HF: Should there be more prizes like the Oscars in other areas of culture to promote diversity?
GR: There’s certainly no shortage of prizes out there. In Appendix A of Economy of Prestige, English shows that prizes grew exponentially over the 20th century. The trick is creating a prize that attracts attention. If you created the Farrell Prize for Excellence in Addressing International Relations Scholarship in Film, I don’t think we’d suddenly get a bunch of movies about IR professors. Rather, audiences would probably ignore the award, and movie producers would expect this and ignore the prize as well.
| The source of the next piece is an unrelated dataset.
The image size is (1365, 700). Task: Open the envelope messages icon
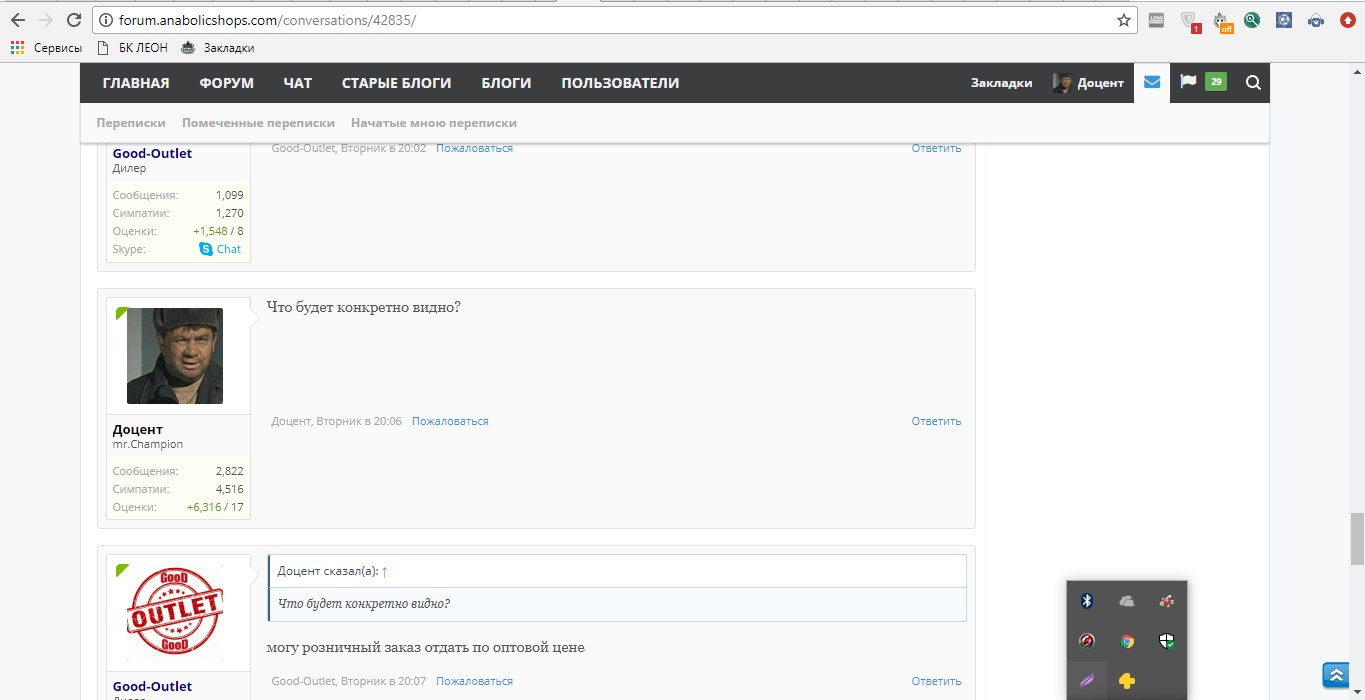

However, for the sake of argument, let’s assume we can get audiences (and by extension producers) to care about the award. The implication of such an award would indeed be to diversify the field toward which the award is directed to include not only whatever it is they had been doing but also things covered by the award. Or at least, that’s assuming that the award doesn’t just reward people who were already winning. For instance, I think the Billboard Awards are interesting because they give awards to bestselling records. An award like that isn’t going to create diversity but cumulative advantage. Another thing you can imagine is instead of creating an award you create a ranking, like the ever popular “Best Law Schools” special issues of magazines. To the extent that such rankings become influential they won’t create diversity but instead encourage conformity. The reason is that awards mostly benefit people who most closely resemble what the award is doing but rankings affect everybody. If you’re the #5 law school on U.S. News and World Report you want to be #4 and if you’re #80 you want to be #81 so all law schools do whatever it is that U.S. News implicitly wants them to do. In contrast if you’re trying to get an Oscar you might try harder to get an Oscar, but if you’re making movies about giant robots from outer space pounding the bejeezus out of each other then that’s cool too, and you don’t really need to change what you’re doing, so both popcorn movies and Oscar-targeted movies can coexist.